The reason teams leave is the flip side of that pitch: each module is intentionally shallow. The CRM handles contacts and history but isn't a real sales pipeline; the marketing and project features are light next to dedicated tools; and as usage grows, the AI-credit system turns into a variable cost that's hard to predict. Add a small integration ecosystem and limited brand recognition, and you get a platform most companies eventually outgrow in exactly one dimension first — usually customer support or CRM. The move, then, isn't to another do-everything box but to a more capable tool for whichever function matured fastest, and the picks below are ordered from "most like SaaS First's AI-support core" to "most like its all-in-one CRM ambition."
What to consider
- You've outgrown the AI support layer → Intercom. SaaS First's Milly chatbot is a lighter take on exactly what Intercom pioneered. Intercom's Fin AI agent resolves tickets autonomously across chat, email, and social, billed at $0.99 per resolved issue, on top of a mature omnichannel inbox and in-product messaging (seats from $29/mo). It's the grown-up version of the AI-first support SaaS First gestures at — just model the usage cost.
- You want the closest budget swap → Tidio. If price is why you chose SaaS First, Tidio keeps you in that lane: a genuinely useful free plan, the Lyro AI agent handling a large share of queries, no-code Flows, and deep ecommerce integrations. It's more proven for high-volume chat support than SaaS First, with AI priced as add-ons so you scale spend with usage (paid from ~$24/mo).
- You want chat plus a light CRM, but more proven → Crisp. Crisp mirrors SaaS First's combination most closely — omnichannel inbox (WhatsApp, Instagram, Messenger, SMS), AI agents, a knowledge base, and a lightweight CRM — but with flat per-workspace pricing (from $45/mo) instead of per-member, and a longer track record. Ideal if you liked SaaS First's shape but hit its ceiling on support.
- You want support that feels human, done well → Help Scout. If it's the support inbox you care about and you want it to feel personal rather than automated, Help Scout's email-style shared inbox, Beacon widget, and AI assistant (which resolves ~70% of routine requests) are a clear step up in polish. Free for up to 5 users; paid from $25/user/mo.

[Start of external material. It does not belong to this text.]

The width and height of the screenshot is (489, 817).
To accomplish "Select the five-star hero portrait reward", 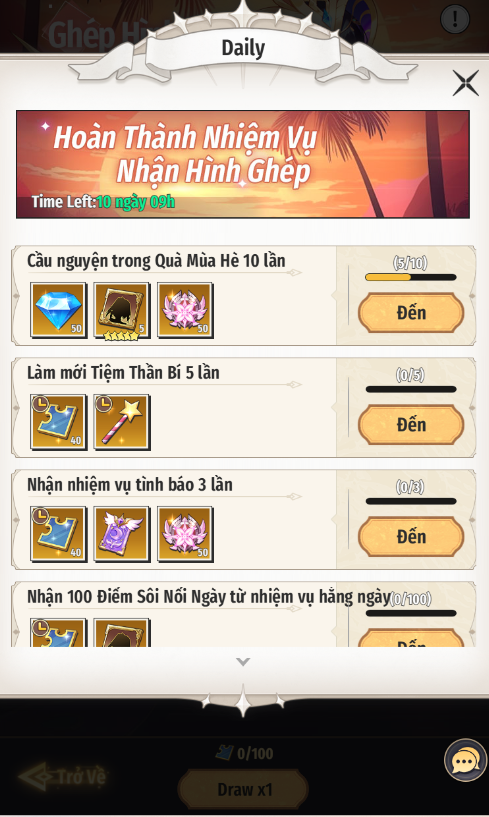I will coord(122,310).
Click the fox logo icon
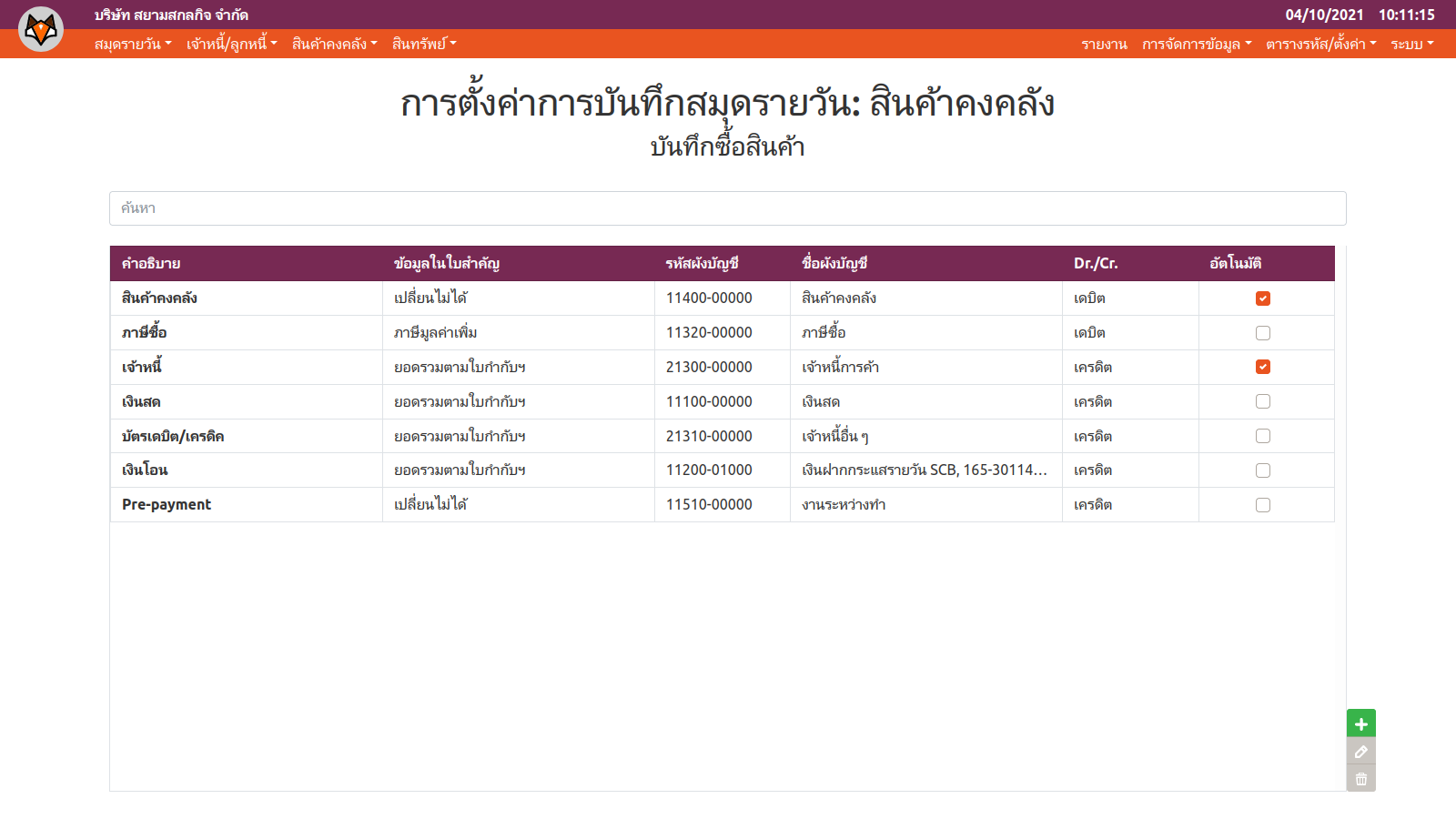Image resolution: width=1456 pixels, height=819 pixels. click(41, 29)
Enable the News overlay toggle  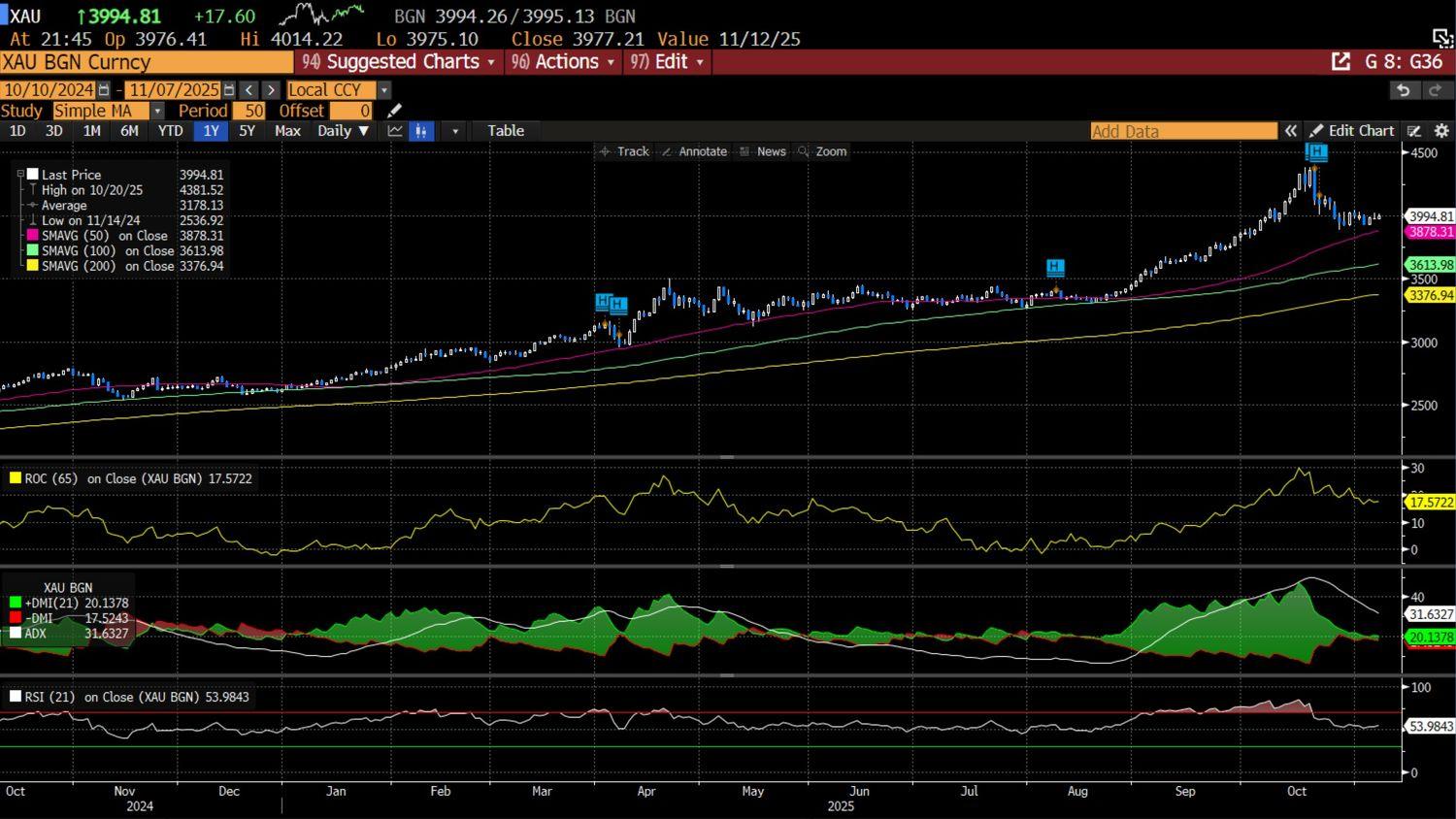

- You want a serious, scalable help desk → Freshdesk. When support volume grows past what an all-in-one can handle, Freshdesk brings multi-channel ticketing, real automation, SLAs, a knowledge base, and 1,000+ integrations — with a free tier and paid plans from $15/agent/mo. The safe, well-supported upgrade for the support function specifically.

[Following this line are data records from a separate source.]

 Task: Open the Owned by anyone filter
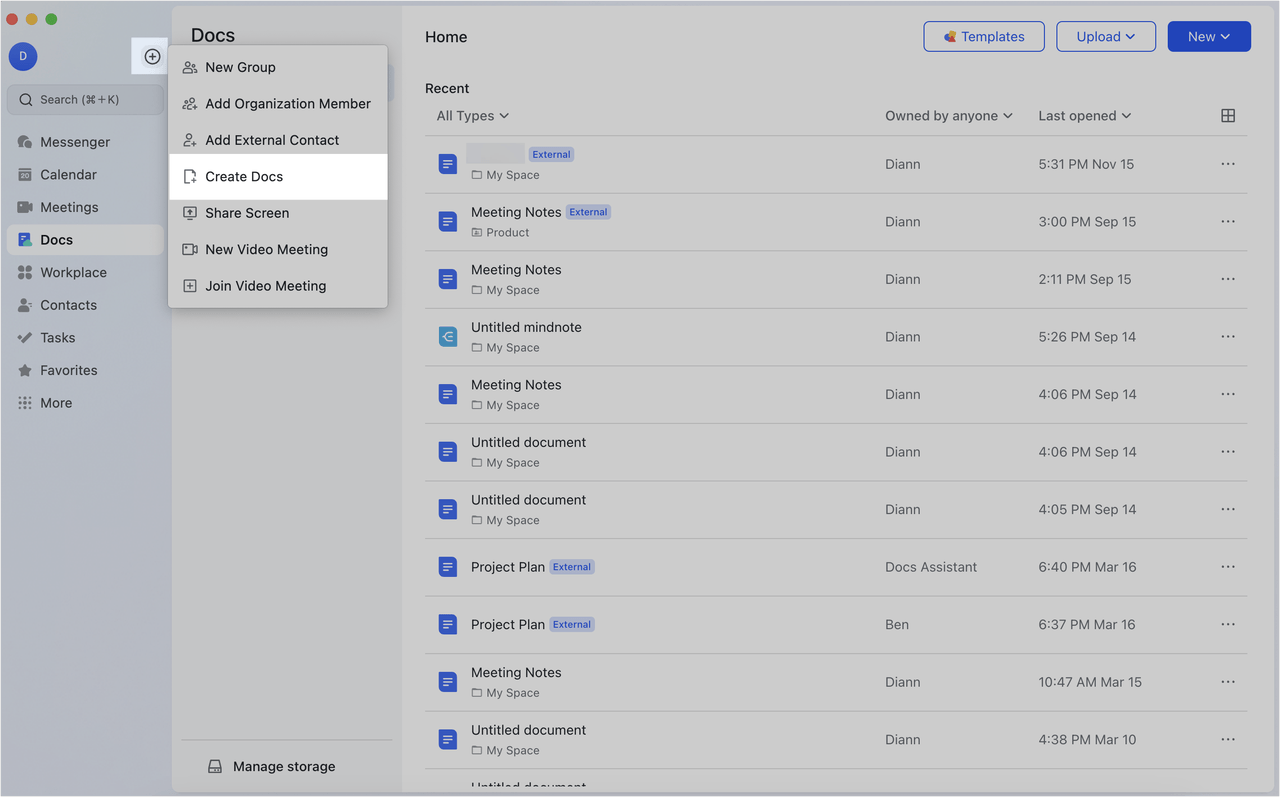[x=947, y=115]
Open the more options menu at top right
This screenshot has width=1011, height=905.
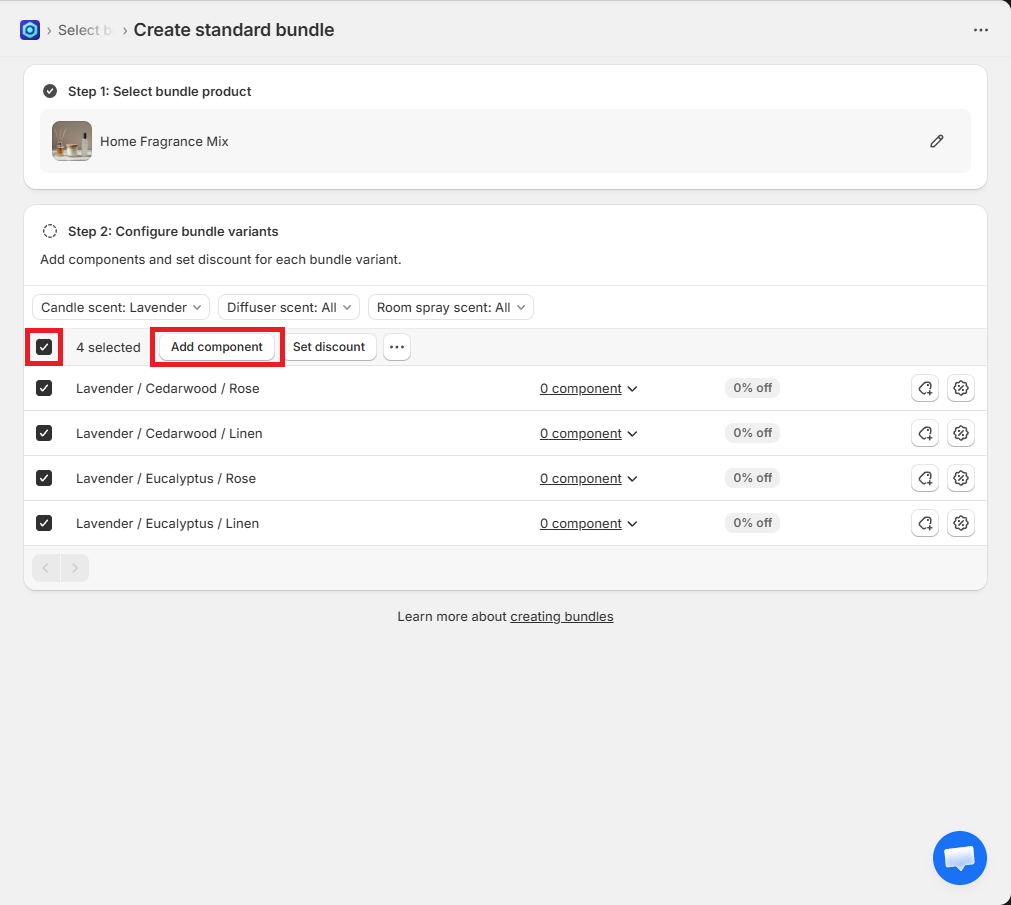pos(980,30)
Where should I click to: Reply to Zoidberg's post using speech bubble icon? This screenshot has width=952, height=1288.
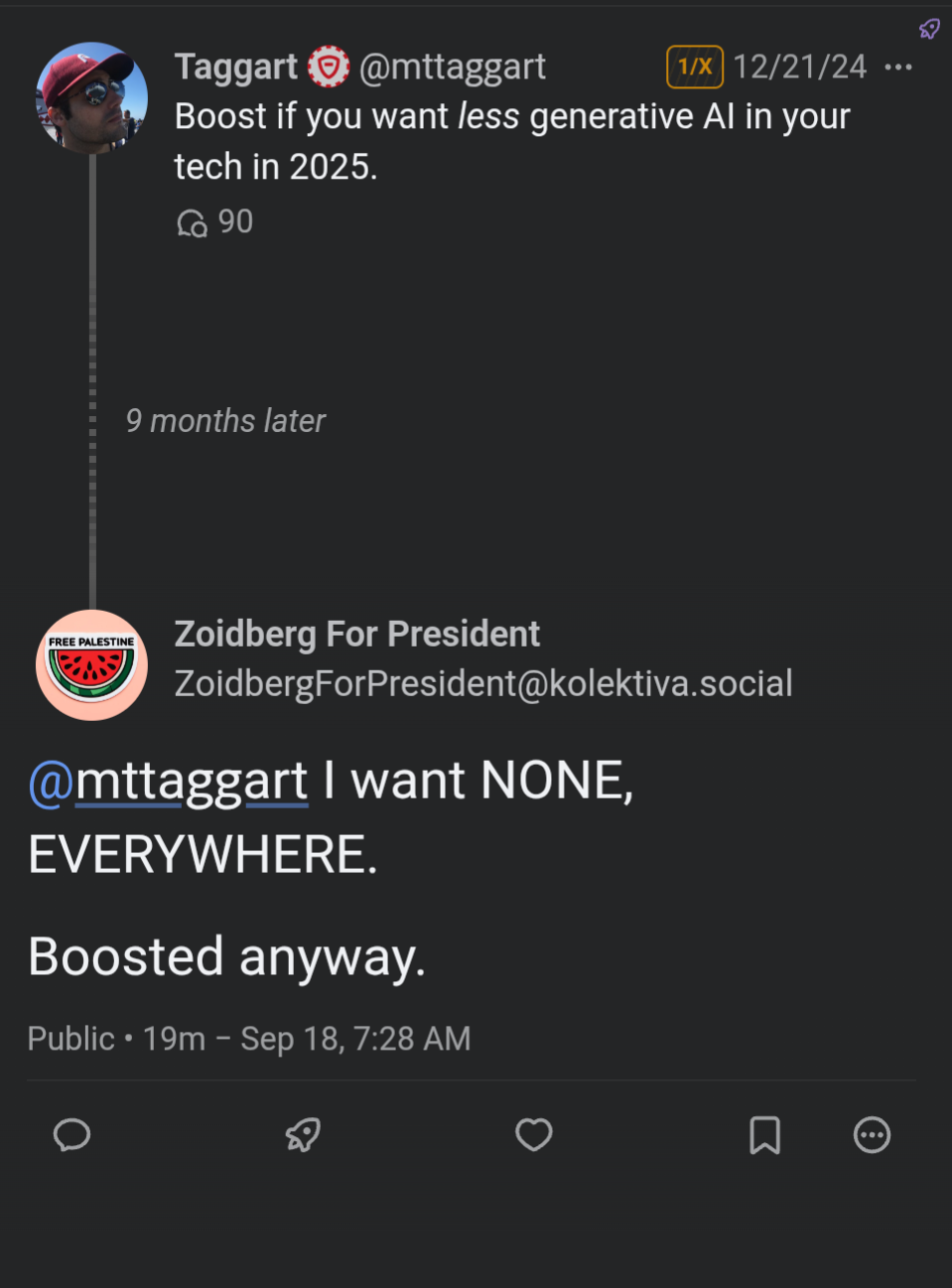[x=71, y=1134]
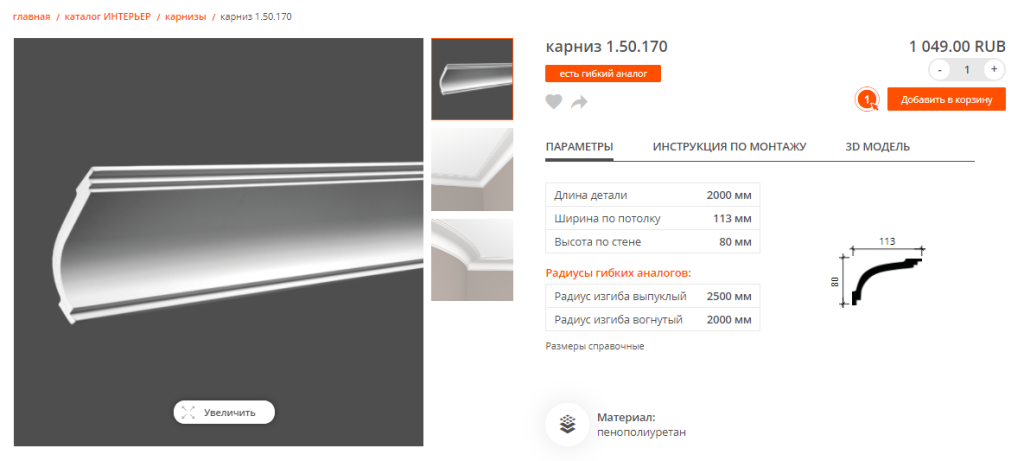The height and width of the screenshot is (461, 1024).
Task: Increase quantity with plus button
Action: (x=994, y=69)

- You still want all-in-one, just deeper → EngageBay. If leaving SaaS First but keeping the one-platform philosophy is the goal, EngageBay is the closest match: CRM, marketing automation, live chat, and help desk together, with a free plan for up to 15 users and paid tiers from about $12.74/user/mo. More depth than SaaS First across CRM and marketing, at a still-small-business price.

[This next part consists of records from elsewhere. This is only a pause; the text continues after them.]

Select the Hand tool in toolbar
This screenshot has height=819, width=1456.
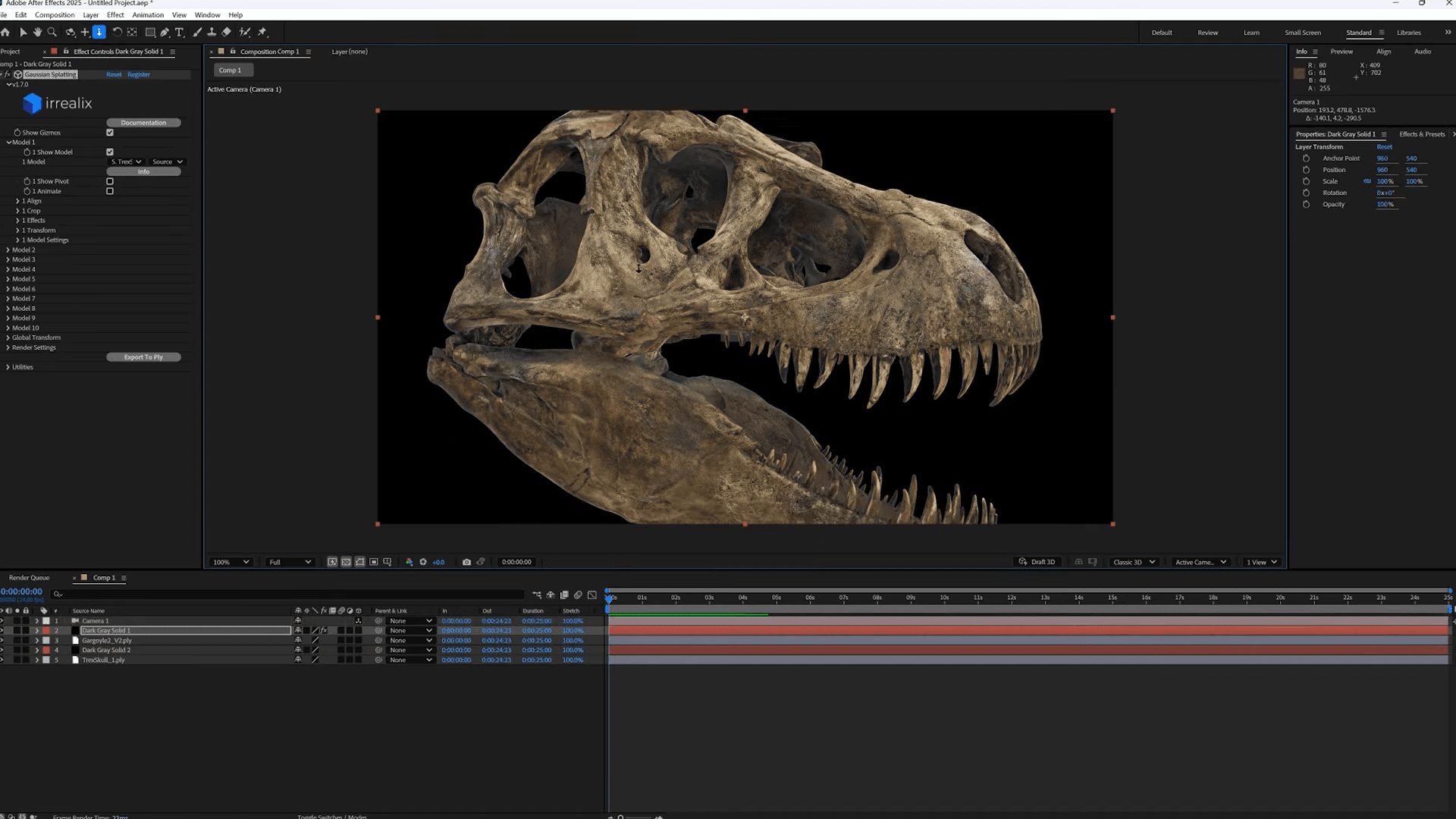pyautogui.click(x=37, y=32)
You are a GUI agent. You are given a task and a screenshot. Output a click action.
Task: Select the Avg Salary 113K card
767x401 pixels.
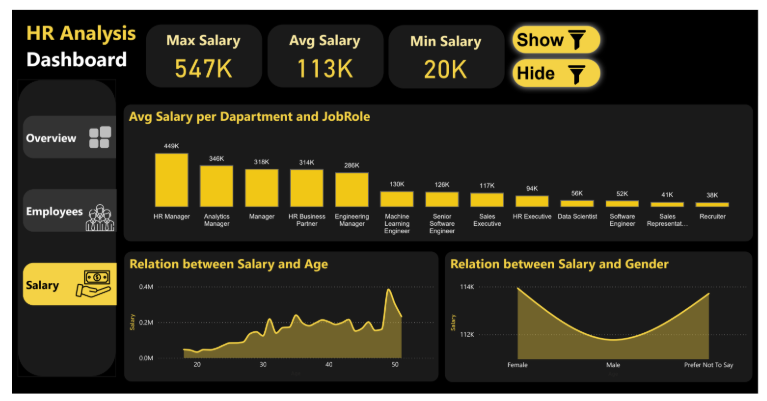[x=324, y=56]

Leave one module at a time, not the whole stack
The trap when outgrowing an all-in-one is assuming you must replace all of it at once. You rarely do. SaaS First covers support, CRM, and marketing, but almost every team hits a wall in just one of those first — so identify which function is actually straining before you shop. If it's AI-driven support, the decision is Intercom (most capable, usage-priced) versus Tidio (cheapest, still strong) versus Crisp (chat plus a light CRM at a flat rate). If it's the human feel of your support inbox, Help Scout; if it's raw ticketing scale, Freshdesk.
Only if it's the CRM and marketing side that's failing you does an all-in-one like EngageBay make sense — and even then, weigh whether you'd be better served by a dedicated CRM plus a dedicated help desk than by trading one broad-but-shallow platform for another. Whatever you pick, take advantage of the free plans (Tidio, Crisp, Help Scout, Freshdesk, and EngageBay all have one) to run your real workflow before you commit; the point of leaving SaaS First is depth where you need it, so prove that depth exists on your own data first.